“I wouldn’t do that,” I said.
I paused. “I don’t think I could fully capture it in fiction to have the same impact that it had in reality.”
It’s a struggle that artists grapple with: how to capture those deep, soul-touching moments in a way expresses it’s full impact. I think that’s why so many people take pictures – because they’re trying to capture moments. But can you do it? We try, but it’s not as easy as you think.
We succeed occasionally. I remember a moment in September 2014 when I visited Washington D.C. and had a clear vision of a scene for Progenitor. I was working on the rough draft and didn’t know how I wanted to end the novel until I stood on the National Mall and had the vision of that cataclysmic moment when my protagonist would reveal what had truly been happening with their “miracle healings.” It’s still one of my favorite scenes that I wrote, and it comes pretty close to that gut-punching moment of both seeing the National Mall and having the revelation of that plot point. Pretty close, but not exactly the same.
I think this is a reason why I struggle to master short stories. I try to capture those “deep moments” but it’s such an exact science that making it stick is like throwing Jello at a wall. I’ve had some successes with anthology submissions, and most recently with “Free” in the Reedsy contest in June. But, of course, you can’t sustain that strategy. It’s still mostly rejections, and it occurs to me that perhaps I need to shift my goal from “impactful” to “relatable.” People can only take so many gut punches, and what strikes each of us is unique. I think I finally see my obstacle, and hope this is the breakthrough realization that helps me to (finally) improve in this area.
I’ve really started to notice this as I’ve recently started listening to AudioBooks. People have been suggesting it to me for years, but I just broke down and tried it this week when I realized that a book in a series I like is only available from the library in audio book format. I hesitated, but common sense won out, especially when I ran into yet another person at work who said I really should try them. I must admit that I’m impressed. Not only is it better than what’s on the radio, but the narrators tone and voice inflections add a dimension to the books that I never dreamed possible. It does impact a bit more when you get out of your head and have those impressions from others to guide that “theater of the mind” in the direction that the author meant for you to go.
If only I could afford to have my book series made into audio books! *Sigh* Perhaps someday. Those are the trials of the indie author. Alas, I’m just glad to have the ebook route open, and advances are coming.

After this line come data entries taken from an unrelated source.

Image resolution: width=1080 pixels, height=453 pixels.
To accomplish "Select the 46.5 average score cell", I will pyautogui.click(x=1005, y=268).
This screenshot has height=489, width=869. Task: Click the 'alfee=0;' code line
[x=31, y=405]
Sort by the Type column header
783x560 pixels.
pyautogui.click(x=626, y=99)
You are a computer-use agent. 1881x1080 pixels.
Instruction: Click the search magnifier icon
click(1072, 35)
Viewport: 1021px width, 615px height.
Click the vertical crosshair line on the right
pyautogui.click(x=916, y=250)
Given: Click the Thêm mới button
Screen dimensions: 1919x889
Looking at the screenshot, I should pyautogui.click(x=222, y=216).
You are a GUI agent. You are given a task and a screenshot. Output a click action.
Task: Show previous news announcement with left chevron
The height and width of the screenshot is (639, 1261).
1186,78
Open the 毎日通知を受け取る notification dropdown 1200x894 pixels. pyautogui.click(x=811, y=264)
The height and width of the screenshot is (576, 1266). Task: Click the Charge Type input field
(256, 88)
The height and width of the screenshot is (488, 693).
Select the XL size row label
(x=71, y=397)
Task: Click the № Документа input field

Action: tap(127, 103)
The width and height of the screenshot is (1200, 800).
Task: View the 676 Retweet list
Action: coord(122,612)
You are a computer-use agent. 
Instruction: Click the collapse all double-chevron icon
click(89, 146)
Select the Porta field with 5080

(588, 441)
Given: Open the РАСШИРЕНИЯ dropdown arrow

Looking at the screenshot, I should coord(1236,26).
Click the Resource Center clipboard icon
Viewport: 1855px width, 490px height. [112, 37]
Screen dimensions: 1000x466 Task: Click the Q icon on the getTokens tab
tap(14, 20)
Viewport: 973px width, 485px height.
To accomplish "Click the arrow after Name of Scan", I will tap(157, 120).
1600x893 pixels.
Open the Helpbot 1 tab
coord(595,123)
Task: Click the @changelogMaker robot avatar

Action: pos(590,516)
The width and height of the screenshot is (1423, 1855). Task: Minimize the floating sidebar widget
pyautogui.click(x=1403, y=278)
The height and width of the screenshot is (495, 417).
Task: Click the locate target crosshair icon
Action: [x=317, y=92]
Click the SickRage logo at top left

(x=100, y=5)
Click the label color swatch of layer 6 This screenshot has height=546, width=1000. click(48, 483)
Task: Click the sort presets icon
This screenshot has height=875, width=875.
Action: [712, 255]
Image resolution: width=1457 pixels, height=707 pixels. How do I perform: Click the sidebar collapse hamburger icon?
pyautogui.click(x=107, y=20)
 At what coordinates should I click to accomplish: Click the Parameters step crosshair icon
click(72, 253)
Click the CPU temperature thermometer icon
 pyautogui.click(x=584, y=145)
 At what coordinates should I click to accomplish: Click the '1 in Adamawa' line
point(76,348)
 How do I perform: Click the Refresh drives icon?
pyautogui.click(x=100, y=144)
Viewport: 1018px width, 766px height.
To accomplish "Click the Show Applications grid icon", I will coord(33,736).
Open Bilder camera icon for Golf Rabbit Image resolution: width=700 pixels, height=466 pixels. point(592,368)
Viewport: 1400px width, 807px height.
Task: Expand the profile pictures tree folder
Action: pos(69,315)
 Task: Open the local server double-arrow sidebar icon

Emotional impact is a tough thing to nail. It's like the picture on this blog entry: to you, it's probably just a road in the woods. To me, it's the essence of fall and reminds me of the closing scene in Quarantine (which was the first fiction work I wrote and, while not my best, still holds a special place in my heart). On the one hand, we want it to connect with readers, or others who appreciate our art. We want to reach them and comfort those deep places of the soul, but we also must realize that people can only take so much. Those heavy moments and emotions can wear readers out. Overdo it, and you can lose them from pure exhaustion. Just look at how the superhero franchise is starting to decline. It’s not that it isn’t good. We just got tired. The world has changed and we want something different that speaks to the new places we're at right now.
There’s a scene in Broken Time where my protagonist, who struggles with anxiety, finds a reality where she doesn’t have it. Her life isn’t perfect, but an interaction with a colleague helps her to realize that she’s done the best with what she’s got, and she can be happy with it. It started as one of those “gut punch” moments, but I’ve actually worked to tone it down in subsequent drafts to “bring it home” to a simple revelation. And perhaps that should be my goal with the short stories: not to hit them with a bang, but to shine a light of awareness in an area where they aren’t expecting, and then see what they’ll do. It’s a strategy to consider.
That’s all today. Take care, and have a great week.